Source information Start Marker

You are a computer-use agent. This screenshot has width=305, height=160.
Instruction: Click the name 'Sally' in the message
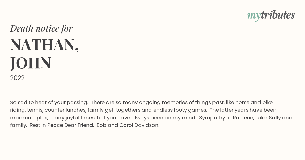pyautogui.click(x=275, y=118)
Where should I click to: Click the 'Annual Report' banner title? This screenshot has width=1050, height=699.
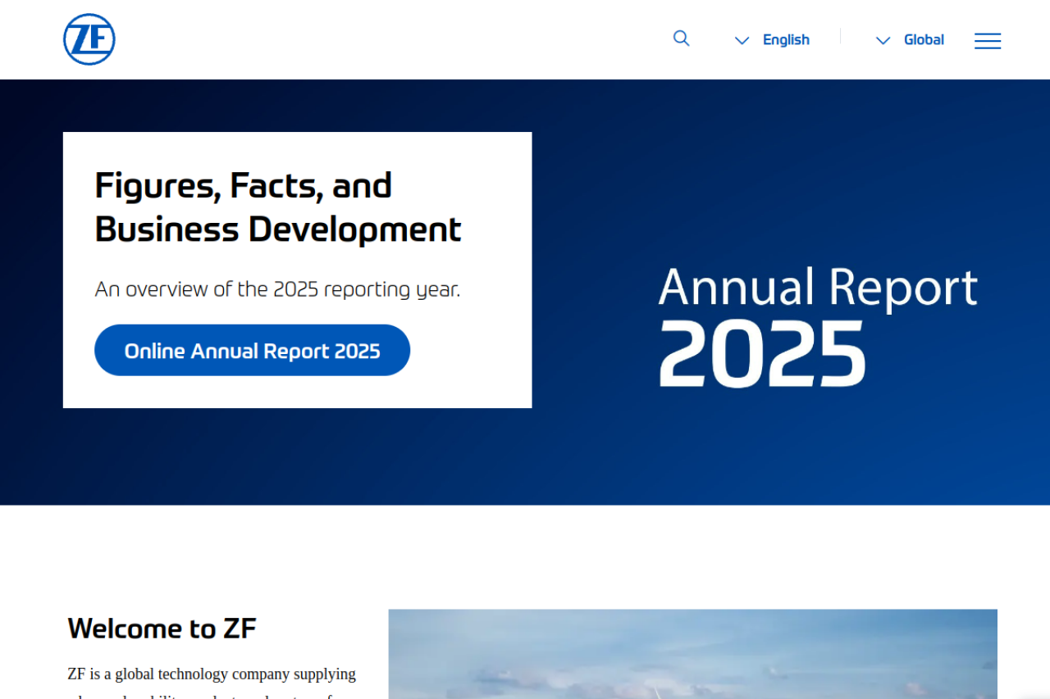(x=817, y=287)
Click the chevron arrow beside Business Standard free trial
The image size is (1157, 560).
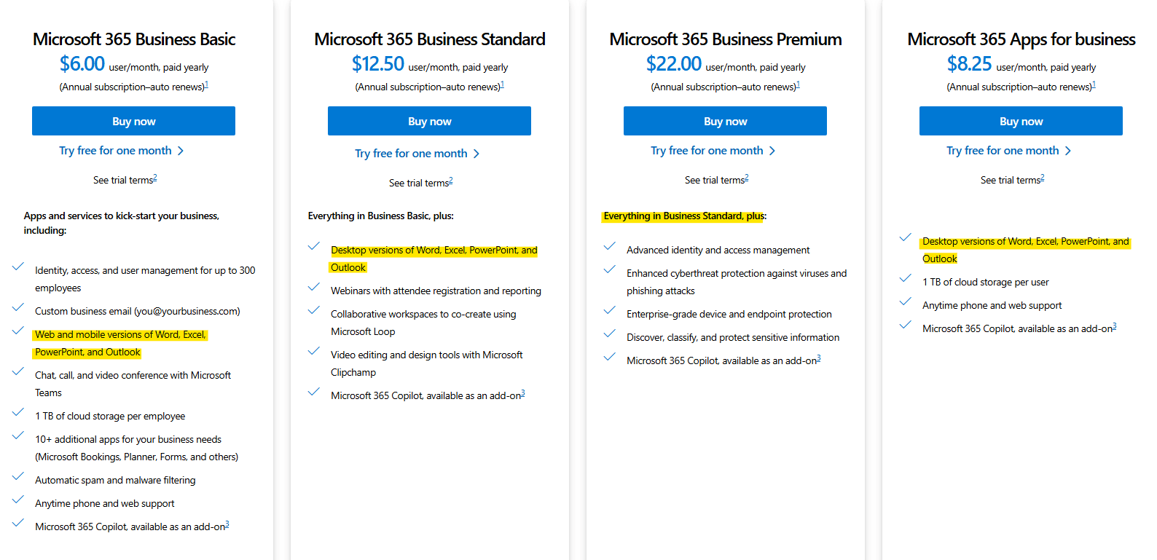coord(476,154)
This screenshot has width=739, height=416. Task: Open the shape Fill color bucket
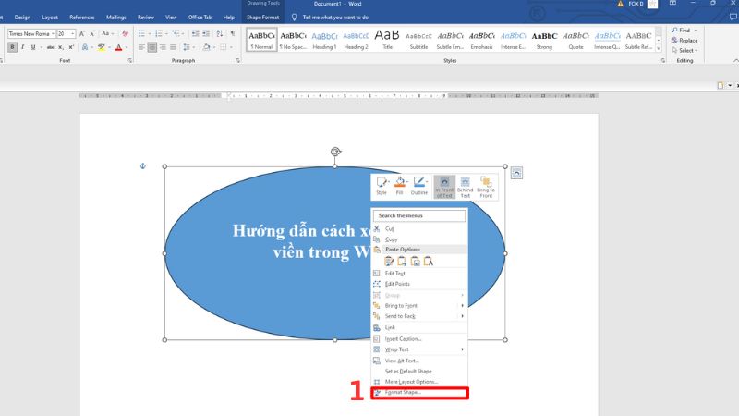pyautogui.click(x=399, y=186)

Source information End Marker

== Task instructions ==
Repeat every line above exactly, minus the pictures.

== Task result ==
You are a computer-use agent. This screenshot has width=305, height=160.
Instruction: Click the name 'Sally' in the message
pyautogui.click(x=275, y=118)
Where should I click to: Click the 'Annual Report' banner title? This screenshot has width=1050, height=699.
(x=817, y=287)
Click the chevron arrow beside Business Standard free trial
The image size is (1157, 560).
coord(476,154)
This screenshot has width=739, height=416. Task: Open the shape Fill color bucket
pyautogui.click(x=399, y=186)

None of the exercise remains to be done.